The MOU, Big Box economics and shopping centres

Paul Sweeney: The Rule Book by which Ireland is presently run, “The Memorandum of Understanding” (MOU) between the Troika and the Government, is forcing the government to impose a high level of austerity and some welcome reforms, like the belated regulation of the rotten banking system; reform of the legal system which is run by lawyers for lawyers; and then some other “reforms”.

One such other “reform” in the MOU which has actually been implemented is to allow more Big Box supermarkets on the edges of towns, with vast car parks, hollowing out urban centres.

Right wing economic ideologues love Big Box economics. Some little ideologue slipped this “reform” into the MOU and now it is being enacted. They hope that it will bring down prices. It may for a while, till the competition has been eliminated and urban centres destroyed.

Too many economists are indifferent to the non-economic impacts of economic decisions. The destruction of urban centres and replacement by Big Boxes is outside “pure economics”, they will argue. They may however, concede that once competition has been wiped out, prices may rise again, but console us with their belief that the market will operate and it will eventually bring in other Big Boxes in competition with Big Box No 1.

Dundrum Shopping Centre, while less of a Big Ugly Box than many others, has sucked much of the heart out of Rathmines, Dun Laoire, Bray and other south Dublin urban town centres.

Supermarket sizes had been regulated by the state under retail planning laws in Ireland. They were “relaxed” to allow IKEA to drop its vast box into Finglas. IKEA threatened to hover up all the business from Northern Ireland and not to pay any VAT here. The government caved in.

Now more big boxes are to be allowed to be built all over Ireland thanks to the section on retail size inserted into the MOU.

In the light of the news that Ireland has the highest number of shopping centres per head of population in Europe, this will not happen too soon. This information on the flood of shopping centres is revealed in a survey of 24 countries by the commercial property consultancy, Jones Lang Lasalle. I do not think we needed a survey to find out that we had lots of empty shops, but nonetheless such empirical evidence is very useful to inform future decisions.

The survey found that Ireland had almost 500sqm of shopping centre space per 1,000 people - more than twice the average European of 179sqm per thousand. Most of our shopping centres had being constructed during the boom. Too many are located in regional locations which cannot now sustain all of their units.

It is therefore no surprise that even when the bust ends, Jones Lang Lasalle predicts that even a return to a healthy retail trade will not be enough to provide tenants for all of the retail space that has resulted since the boom.

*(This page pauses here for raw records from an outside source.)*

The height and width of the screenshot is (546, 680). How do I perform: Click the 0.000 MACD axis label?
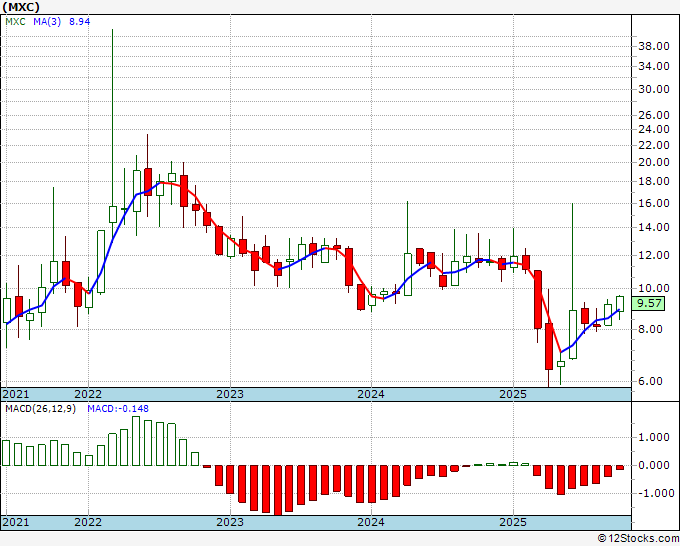click(x=652, y=465)
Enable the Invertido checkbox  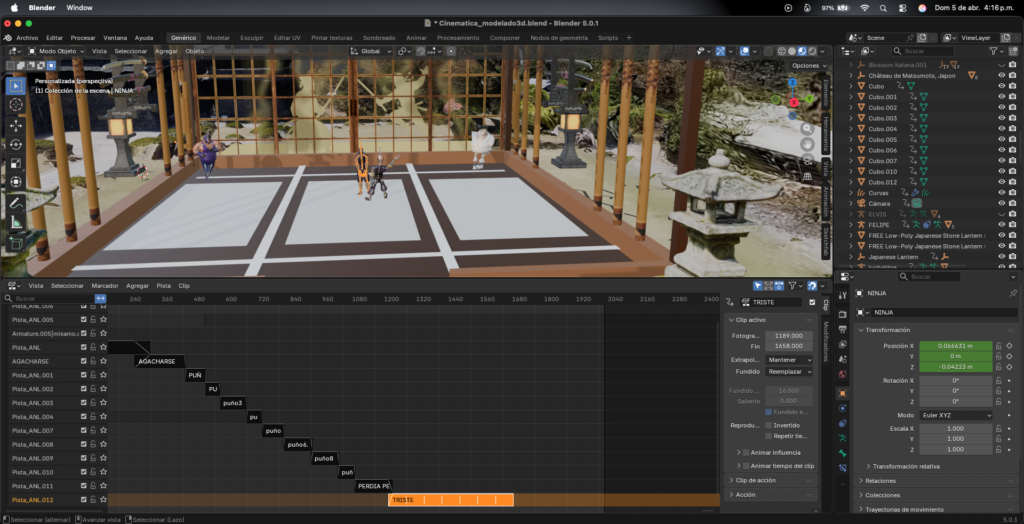pyautogui.click(x=769, y=425)
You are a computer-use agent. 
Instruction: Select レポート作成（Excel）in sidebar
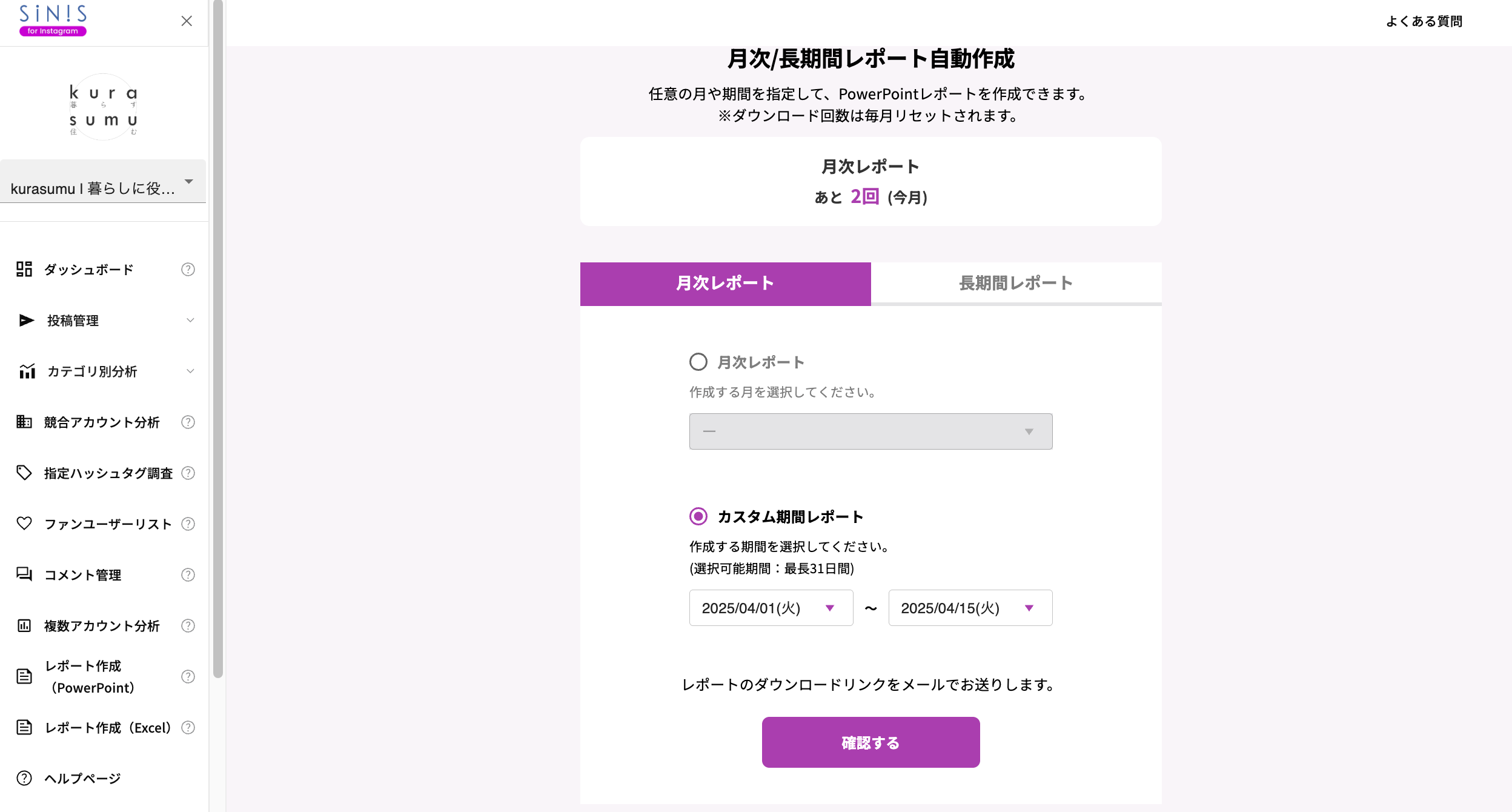click(107, 727)
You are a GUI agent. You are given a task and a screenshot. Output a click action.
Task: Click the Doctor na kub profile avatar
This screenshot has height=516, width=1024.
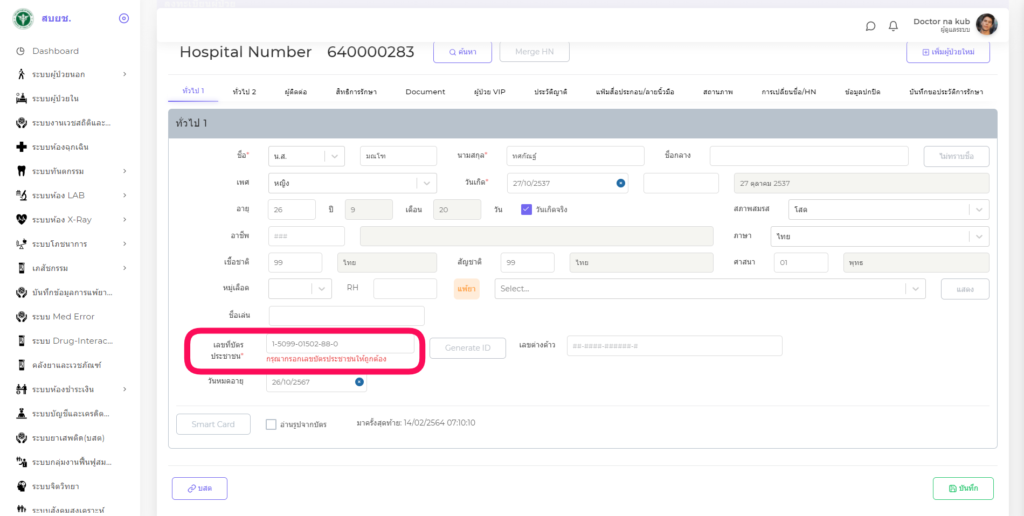986,25
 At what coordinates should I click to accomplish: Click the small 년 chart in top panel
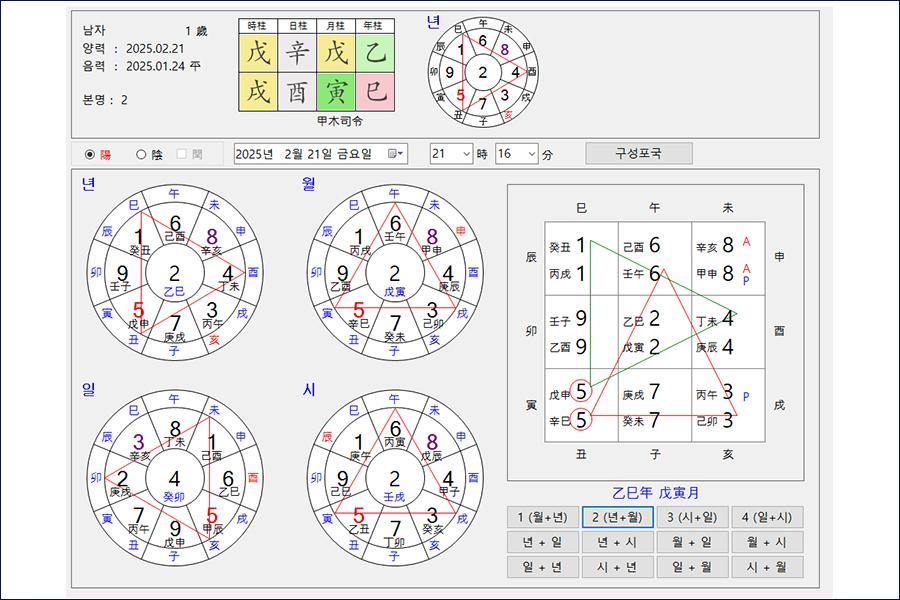tap(482, 72)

State regulation has its faults, limits and errors are made, but the superiority of the market as the alternative has been found deeply wanting in Ireland, even before this relaxation of the retail planning laws. The inane property boom has cost us all muchos dineros, but will leave also a horrible physical blight on our cities and towns for decades to come.

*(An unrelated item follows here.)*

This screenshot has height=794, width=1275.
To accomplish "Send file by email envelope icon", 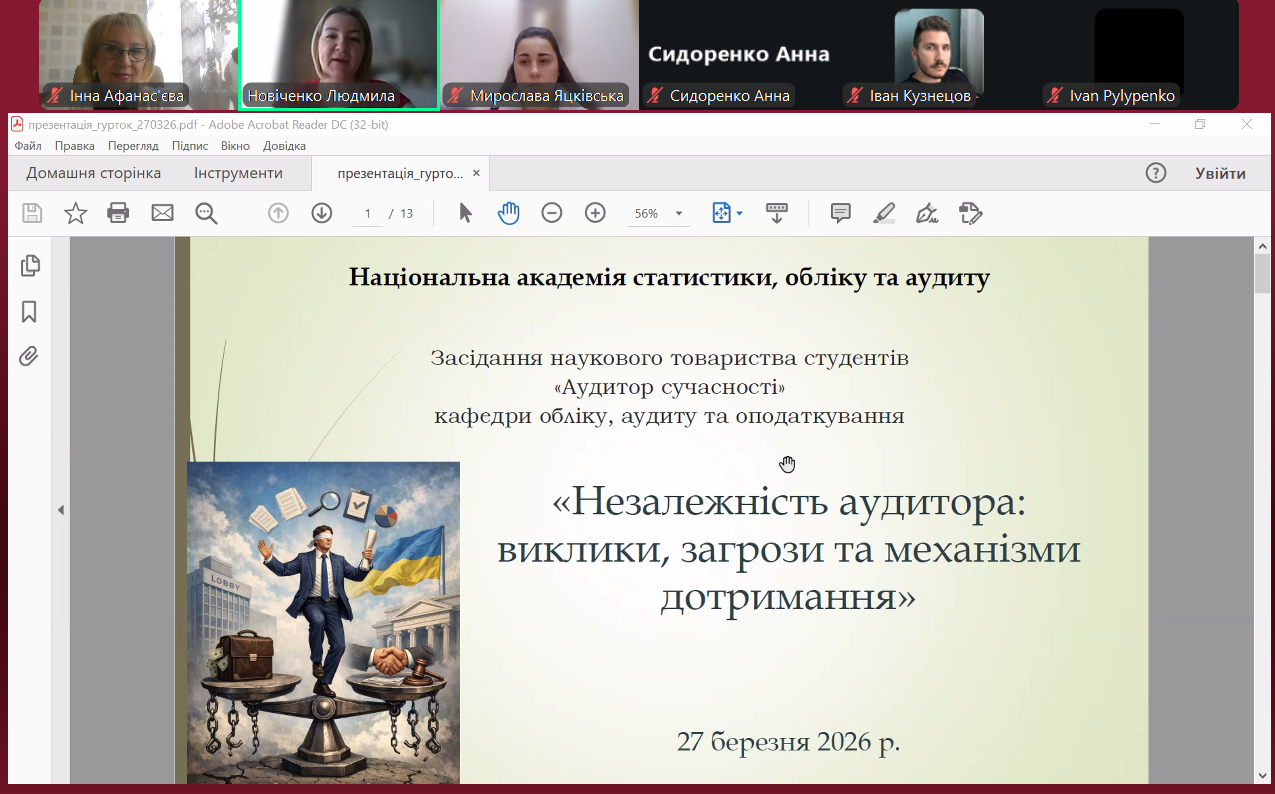I will [x=162, y=213].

Perhaps after we say goodbye to the Troika, if it happens, in 2014, the government will reassert itself as a government for the people and will reinstate the retail planning laws to protect our urban heritage from this clause in the MOU which enshrines suburban retail Big Box Blight all over Ireland.

1 comment:

Brian Woods Snr said...

@ PS: "... the government will reassert itself as a government for the people ..." Labour took the shilling so they will follow the drum.

Not a snowball's chance in Hell. I should not worry about the retail sector. Its essentially living on life-support. Further increases in energy costs will curtail consumers and direct their attention toward survival.

You will have to explain some simple math to our politicians. They can only spend what they take in by way of taxation. Borrowing for day-to-day spending creats a debt burden which will be unpayable (taxpayer's incomes are falling). So attempting to take more tax for from less income is what class of math? Einstein's definition of lunacy comes to mind.

And do not expect the Growth Fairy to help out. The economic paradigm of Permagrowth is over, but like a headless corpse it has a few strides to go yet.